Christine Razanamahasoa, ancienne ministre des Affaires étrangères, a exprimé son point de vue face à la situation nationale actuelle. Elle dénonce des manœuvres délibérées menées par certains groupes qu’elle qualifie d’« ennemis de la nation », accusés de chercher à semer le désordre et à déstabiliser le pays.
Selon elle, ces agissements constituent une menace directe pour la paix sociale et risquent de compromettre les efforts de développement engagés. Elle insiste ainsi sur l’importance de préserver la stabilité et de renforcer la vigilance face à toute tentative de déstabilisation.

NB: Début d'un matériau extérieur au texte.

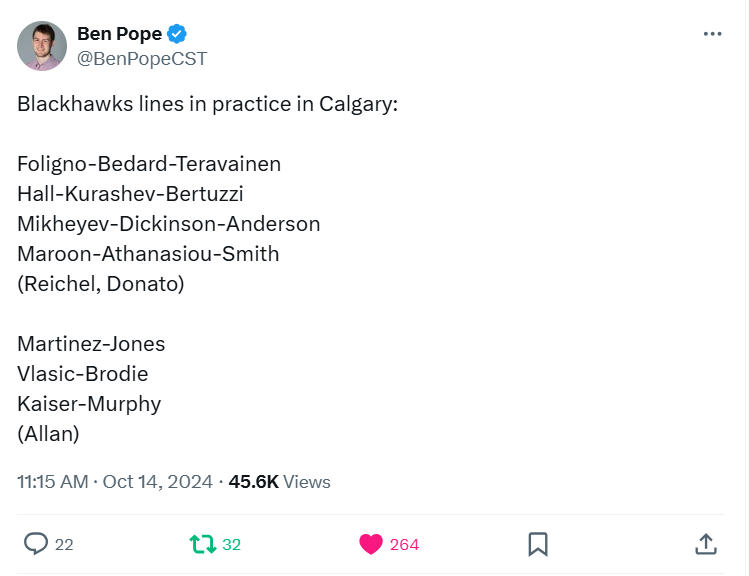The width and height of the screenshot is (749, 576).
Task: Toggle the green retweet arrows icon
Action: [x=203, y=544]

L’ancienne cheffe de la diplomatie souligne également la nécessité de maintenir la paix entre les dirigeants et la population. « La baisse du coût de la vie est déjà perceptible actuellement », a-t-elle affirmé, estimant qu’il s’agit du résultat des politiques mises en œuvre par le gouvernement.
Par ailleurs, Christine Razanamahasoa rappelle que la liberté d’expression et d’opinion, y compris politique, doit être protégée en toutes circonstances, conformément aux dispositions légales en vigueur. Elle assure que le régime dirigé par le colonel Michaël Randrianirina ne s’est pas écarté de ce principe.
Dans le même temps, elle condamne fermement les tentatives visant à provoquer des troubles dans le pays. Elle dénonce notamment « des intentions malveillantes allant jusqu’à des projets d’attentat contre le président de la Refondation ». Elle juge par ailleurs inacceptable toute action conduisant à l’appauvrissement de la population malgache et appelle à une mobilisation collective pour y faire face.
En conclusion, Christine Razanamahasoa plaide pour l’ouverture d’un dialogue rapide et direct entre les Malgaches, qu’elle considère comme une solution durable aux défis auxquels le pays est confronté.